The problem which is staring the industry in the face is the re-siloing of applications as a result of web kiddies' love affair with languages rather than systems, which leads to the "explosion of data". Dr. Codd, bless his heart, gave us the answer: replace code with disciplined data. But because these self-appointed players have a hammer called "languages", they seek to create "new" ones to solve a problem (nail) which is not language solvable.

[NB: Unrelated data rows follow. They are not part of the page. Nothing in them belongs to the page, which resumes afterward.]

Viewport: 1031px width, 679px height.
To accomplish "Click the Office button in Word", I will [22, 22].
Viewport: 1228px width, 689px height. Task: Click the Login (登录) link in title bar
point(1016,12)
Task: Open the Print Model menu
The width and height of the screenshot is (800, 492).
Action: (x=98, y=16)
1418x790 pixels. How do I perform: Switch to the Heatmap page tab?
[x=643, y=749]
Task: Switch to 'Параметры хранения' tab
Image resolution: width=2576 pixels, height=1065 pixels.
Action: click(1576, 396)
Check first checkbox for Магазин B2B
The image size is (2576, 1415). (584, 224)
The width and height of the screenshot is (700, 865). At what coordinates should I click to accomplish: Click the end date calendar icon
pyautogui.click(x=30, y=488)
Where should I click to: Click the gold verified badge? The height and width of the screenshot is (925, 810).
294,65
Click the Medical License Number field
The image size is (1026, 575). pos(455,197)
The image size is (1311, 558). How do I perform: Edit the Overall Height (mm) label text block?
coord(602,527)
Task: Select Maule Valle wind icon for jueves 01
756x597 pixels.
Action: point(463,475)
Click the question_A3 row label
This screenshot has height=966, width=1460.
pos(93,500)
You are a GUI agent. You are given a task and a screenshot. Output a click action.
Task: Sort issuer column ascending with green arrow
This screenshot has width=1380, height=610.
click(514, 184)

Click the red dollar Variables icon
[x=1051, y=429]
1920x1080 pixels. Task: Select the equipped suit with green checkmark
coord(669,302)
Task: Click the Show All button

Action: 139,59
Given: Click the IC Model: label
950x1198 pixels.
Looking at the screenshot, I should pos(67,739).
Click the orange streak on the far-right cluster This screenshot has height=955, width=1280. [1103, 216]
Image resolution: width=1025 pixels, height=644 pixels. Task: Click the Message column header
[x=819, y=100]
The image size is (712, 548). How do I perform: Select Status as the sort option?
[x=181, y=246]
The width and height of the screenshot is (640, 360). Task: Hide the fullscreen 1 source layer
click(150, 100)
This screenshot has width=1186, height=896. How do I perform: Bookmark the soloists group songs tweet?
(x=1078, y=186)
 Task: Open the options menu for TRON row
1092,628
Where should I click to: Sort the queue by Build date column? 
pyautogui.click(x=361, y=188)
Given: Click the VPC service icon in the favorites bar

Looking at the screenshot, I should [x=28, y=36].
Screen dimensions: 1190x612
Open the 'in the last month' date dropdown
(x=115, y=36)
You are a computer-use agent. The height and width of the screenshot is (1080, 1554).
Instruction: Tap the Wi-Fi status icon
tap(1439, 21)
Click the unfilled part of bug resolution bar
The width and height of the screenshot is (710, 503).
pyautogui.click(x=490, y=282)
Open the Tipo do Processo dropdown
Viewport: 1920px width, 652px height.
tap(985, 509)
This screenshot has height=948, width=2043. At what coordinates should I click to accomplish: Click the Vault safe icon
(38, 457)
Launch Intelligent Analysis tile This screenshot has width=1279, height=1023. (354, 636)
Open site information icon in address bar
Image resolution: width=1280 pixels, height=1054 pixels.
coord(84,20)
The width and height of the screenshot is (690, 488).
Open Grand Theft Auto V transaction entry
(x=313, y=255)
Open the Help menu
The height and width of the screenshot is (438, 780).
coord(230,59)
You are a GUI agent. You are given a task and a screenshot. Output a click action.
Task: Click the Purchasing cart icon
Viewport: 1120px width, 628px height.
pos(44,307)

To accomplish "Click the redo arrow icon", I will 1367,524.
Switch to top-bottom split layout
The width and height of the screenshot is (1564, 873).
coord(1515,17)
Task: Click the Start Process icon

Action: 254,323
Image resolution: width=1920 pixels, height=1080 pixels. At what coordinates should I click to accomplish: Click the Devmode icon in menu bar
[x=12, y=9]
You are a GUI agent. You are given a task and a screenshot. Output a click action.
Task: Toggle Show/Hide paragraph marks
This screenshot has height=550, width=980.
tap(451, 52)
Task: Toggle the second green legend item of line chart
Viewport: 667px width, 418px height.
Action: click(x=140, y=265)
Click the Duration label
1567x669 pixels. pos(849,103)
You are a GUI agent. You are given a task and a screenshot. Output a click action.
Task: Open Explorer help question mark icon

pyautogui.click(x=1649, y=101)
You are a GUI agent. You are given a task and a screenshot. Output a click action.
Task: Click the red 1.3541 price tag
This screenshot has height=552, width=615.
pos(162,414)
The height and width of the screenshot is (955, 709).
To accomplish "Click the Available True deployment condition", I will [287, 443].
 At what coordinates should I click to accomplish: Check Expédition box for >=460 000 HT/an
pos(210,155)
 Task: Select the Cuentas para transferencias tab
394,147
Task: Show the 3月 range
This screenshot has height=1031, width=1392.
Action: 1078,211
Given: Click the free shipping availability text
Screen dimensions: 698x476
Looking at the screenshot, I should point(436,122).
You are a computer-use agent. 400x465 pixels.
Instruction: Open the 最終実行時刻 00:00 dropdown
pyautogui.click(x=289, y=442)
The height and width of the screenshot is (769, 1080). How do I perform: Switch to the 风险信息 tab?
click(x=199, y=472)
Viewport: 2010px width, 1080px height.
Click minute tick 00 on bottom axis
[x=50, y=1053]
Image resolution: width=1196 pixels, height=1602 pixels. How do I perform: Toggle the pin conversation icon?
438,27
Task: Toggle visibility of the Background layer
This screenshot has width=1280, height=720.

To accept that the solution is to implement shared, disciplined datastores, is to accept that each application is not going to be its own little fiefdom. Further amusement here, in that Bruce (and many others, as well) make much of "community" of coders in these discussions, but absolutely reject the notion that "community" can be applied to datastores. NEVER do that. If they did that, then there'd be so much less code to build. There'd be so much less "freedom" to make up one's own rules about this and that. So we get a Tower of Babel; each cabal of coders pissing on its territorial boundaries. My code. My data. You don't understand what I'm trying to do here. And so forth. And so very mainframe 60's. Your grandfather said the same thing.

Note that the multi-core/processor machine is not a new architecture, but rather just the aggregation of existing Von Neumann machines (linear execution with an existing instruction set). These are not machines based on an architecture which accepts code and parallelizes it for execution by some new non-linear instruction set.

This is all wasteful wheel spinning. The linear instruction sets are (save for register size expansion) fundamentally unaltered for 30 years (nearly 50 for the z/). ARM takes RISC to a logical conclusion, and attacks an utterly different problem from that of the X86 machines.

This proliferation of languages is scribbling around the edges. They all have to (compile to and) execute on the same old X86 instruction set. You can't (well, really) push a square peg in a round hole. Today's multi-machines aren't really designed for parallel algorithms (and how many of those are there?), they're just miniaturized versions of the IBM 360 MFT (that's 1965 for those keeping track) machines.

The answer to the density/speed/heat problem won't be found in such ad hoc language sand castles. It will require some really smart hardware engineers (are there any left?) figuring out the successor to the Von Neumann architecture. Have fun making new languages, but don't delude yourselves into thinking that you'll actually be solving the real problem. The problem isn't in high level application languages. The answer is either in databases (replacing code with data, leaving display to application languages) or in new hardware architecture.